Half an hour behind schedule, the big awards came in a rush. I thought that Tarantino was an ass, but maybe that’s just his schtick. I thought that Daniel Day-Lewis’ gag about switching roles with Meryl Streep (his presenter), “I was all set to play Maggie Thatcher, and she was Steven’s first choice for ‘Lincoln’” was strange, but the rest of his acceptance speech was great. Mini Abe and I both liked this notorious method actor’s apology to his wife for the strange cast of characters that have invaded their marriage.

I was rooting for “Lincoln”, but the cards seemed to be falling “Argo’s” way. When it came down to the wire, I was as surprised as everyone when Michelle Obama came online to announce the winner. I held out hope that my wish would come true, but like so many other Hollywood wishes, mine were dashed. I’ll just have to rent, “Argo”, “Life of Pi”, “Silver Linings Playbook”, etc.

The Knitty Gritty

Sparty and Pooh model Baby Anna's new sweater and cap

Sparty and Pooh model Baby Anna’s new sweater and cap

Sparty is a Michigan State Build-a-Bear that Joanie gave us and Pooh just is. Together they model a sweater and matching cap that Anne knitted for Anna, the baby of the fourth grade teacher that Anne substituted for last fall. Anne’s knitting is quite intricate, especially on the cap. The photo, while cute, doesn’t do her handiwork justice. She has posted more photos on Ravelry. You can find them under RegenAxe. OBTW, the bears are seated on the backside of the LOVE quilt that she also finished last week.

Anne does a fair amount of her knitting in the evening, while watching television. I use to criticize Anne for her fondness for police procedurals on TV. I called them paranoid cop shows. You know the fare, the franchises Law and Order and CSI led the pack. I had read once that people who watch these shows have an exaggerated fear of crime, hence the paranoia stigma. I feel a bit chagrined now that I have adopted two police procedurals of my own. I don’t fear any paranoid influences from these shows, because they are both set over a hundred years in the past, but it still looks duplicitous of me. Oh, well.

BBC America has produced these two shows. I watch them on Amazon. “Copper” is set in New York City, in 1864 during the Civil War. Detective Kevin Corcoran is a rugged Irish immigrant cop. His beat is the notorious Five Points neighborhood. To his superiors, he is just another Irishman, albeit a resourceful one. To his countrymen, he is a copper.

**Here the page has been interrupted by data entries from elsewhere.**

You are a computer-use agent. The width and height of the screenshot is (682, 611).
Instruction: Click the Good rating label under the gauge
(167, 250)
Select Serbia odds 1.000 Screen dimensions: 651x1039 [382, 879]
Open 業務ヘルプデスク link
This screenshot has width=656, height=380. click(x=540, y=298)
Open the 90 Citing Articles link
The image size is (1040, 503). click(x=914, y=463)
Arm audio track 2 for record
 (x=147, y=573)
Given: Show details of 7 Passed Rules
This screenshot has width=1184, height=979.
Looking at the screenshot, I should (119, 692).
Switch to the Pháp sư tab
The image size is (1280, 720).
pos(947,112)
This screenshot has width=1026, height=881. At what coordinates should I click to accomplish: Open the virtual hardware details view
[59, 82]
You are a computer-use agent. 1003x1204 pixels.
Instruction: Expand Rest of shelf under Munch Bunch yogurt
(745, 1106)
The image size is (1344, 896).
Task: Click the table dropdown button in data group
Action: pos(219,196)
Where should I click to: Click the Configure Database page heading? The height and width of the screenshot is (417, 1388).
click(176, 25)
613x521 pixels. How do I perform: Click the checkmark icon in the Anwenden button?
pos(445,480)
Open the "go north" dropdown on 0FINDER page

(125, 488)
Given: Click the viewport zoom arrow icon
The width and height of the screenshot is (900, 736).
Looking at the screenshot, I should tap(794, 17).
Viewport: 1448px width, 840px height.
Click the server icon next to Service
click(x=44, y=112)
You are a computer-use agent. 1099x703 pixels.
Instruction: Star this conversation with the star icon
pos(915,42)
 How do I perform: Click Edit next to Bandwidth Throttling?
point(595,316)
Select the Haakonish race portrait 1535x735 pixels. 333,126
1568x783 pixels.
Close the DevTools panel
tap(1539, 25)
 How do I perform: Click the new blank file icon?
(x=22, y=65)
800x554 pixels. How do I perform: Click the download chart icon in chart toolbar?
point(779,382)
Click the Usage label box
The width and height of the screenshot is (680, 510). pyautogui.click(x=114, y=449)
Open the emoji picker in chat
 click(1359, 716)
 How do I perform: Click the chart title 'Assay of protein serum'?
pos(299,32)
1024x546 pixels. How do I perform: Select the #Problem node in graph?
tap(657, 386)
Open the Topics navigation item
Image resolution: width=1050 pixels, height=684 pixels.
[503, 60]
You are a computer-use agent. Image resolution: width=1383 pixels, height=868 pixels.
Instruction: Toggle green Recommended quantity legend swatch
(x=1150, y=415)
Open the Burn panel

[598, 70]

“Ripper Street” starts in April of 1889; just six months since the last Jack the Ripper killing. East London is emerging into a fragile peace, hopeful that this killer’s reign of terror might at last have run its course. Nowhere is this truer than in the corridors of H Division, the police precinct charged with keeping order in the chaos of Whitechapel. Its men hunted this maniac; and failed to find him.

These two 19th century crime dramas retrace ground already well-traveled. Martin Scorsese’s “Gangs of New York” was set in the same neighborhood and time period as “Copper”. Echoes of the Robert Downey Jr. and Jude Law Sherlock Holmes franchise are apparent in “Ripper Street”. And these are only the most recent antecedents in a venerable lineage that traces back both genres, almost to their inception.

While “Copper” centers around one main character, Kevin Corcoran, played by Tom Weston-Jones, “Ripper Street” is run by more of a triumvirate of leads. “Copper” feels like an eastern western. No more so then in the opening bank robbery sequence. Its moral turpitude is at times enough to make any of the denizens of HBO’s “Deadwood” blush. While “Ripper Street” is ostensibly about the legend of Jack the Ripper, it borrows liberally from Holmes lore, with a dash of Steampunk. The interesting twist here is that with three characters to work with, the salient traits of Holmes and Watson can be jumbled up among them, leading to more believable and less archetypical characters.

Tonight most eyes will be turned towards the Academy Awards. Midway through that show, you might find that none of the gowns are more interesting than some peculiar stain on the red carpet. All of the jokes fall flat, but there are no disastrous gaffes to pick up the slack and the acceptance speeches just drone on and on. In this eventuality, you might consider watching one of these archaic paranoid cop shows.